■ **GIVEN ENTRIES**
● ● ● ● ●
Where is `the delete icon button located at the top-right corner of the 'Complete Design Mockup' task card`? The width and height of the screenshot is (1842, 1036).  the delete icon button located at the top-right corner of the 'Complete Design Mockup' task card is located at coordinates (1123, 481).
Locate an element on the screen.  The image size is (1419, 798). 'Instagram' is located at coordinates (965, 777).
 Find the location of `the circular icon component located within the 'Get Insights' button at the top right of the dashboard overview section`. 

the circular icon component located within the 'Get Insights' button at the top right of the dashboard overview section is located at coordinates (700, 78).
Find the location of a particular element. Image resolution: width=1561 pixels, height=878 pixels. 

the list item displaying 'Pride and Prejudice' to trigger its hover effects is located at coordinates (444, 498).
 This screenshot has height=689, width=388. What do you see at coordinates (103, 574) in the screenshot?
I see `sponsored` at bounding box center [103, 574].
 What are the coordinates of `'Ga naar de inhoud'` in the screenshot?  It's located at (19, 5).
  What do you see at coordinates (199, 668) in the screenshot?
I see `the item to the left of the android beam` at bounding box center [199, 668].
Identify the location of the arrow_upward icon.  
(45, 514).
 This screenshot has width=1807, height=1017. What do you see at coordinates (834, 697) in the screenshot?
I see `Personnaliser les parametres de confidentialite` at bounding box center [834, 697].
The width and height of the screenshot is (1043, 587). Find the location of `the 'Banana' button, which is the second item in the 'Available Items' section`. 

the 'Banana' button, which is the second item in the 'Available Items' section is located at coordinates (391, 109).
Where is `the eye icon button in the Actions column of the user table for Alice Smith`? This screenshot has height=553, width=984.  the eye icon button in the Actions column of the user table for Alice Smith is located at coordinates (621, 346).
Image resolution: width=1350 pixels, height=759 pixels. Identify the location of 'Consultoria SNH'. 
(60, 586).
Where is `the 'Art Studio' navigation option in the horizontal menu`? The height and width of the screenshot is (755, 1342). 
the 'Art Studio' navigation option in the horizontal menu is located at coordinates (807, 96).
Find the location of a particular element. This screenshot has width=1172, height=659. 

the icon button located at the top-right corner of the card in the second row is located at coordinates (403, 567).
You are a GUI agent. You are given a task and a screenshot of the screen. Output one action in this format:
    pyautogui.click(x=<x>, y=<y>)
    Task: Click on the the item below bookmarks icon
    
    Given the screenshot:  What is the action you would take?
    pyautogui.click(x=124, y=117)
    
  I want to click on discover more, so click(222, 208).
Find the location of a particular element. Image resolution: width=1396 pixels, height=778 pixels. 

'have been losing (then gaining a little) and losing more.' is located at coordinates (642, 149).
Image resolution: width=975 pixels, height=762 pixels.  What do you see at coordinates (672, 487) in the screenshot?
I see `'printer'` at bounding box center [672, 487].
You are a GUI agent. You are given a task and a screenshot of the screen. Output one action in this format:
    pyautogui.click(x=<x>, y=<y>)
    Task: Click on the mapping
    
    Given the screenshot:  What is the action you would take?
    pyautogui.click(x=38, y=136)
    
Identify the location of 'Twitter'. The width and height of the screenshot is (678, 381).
● ● ● ● ●
■ **WRITTEN EXERCISE**
How many lines in the entries above contain the string "corner"? Treat uppercase and lowercase as different, and reply with the number alone.

■ **CORRECT RESULT**
2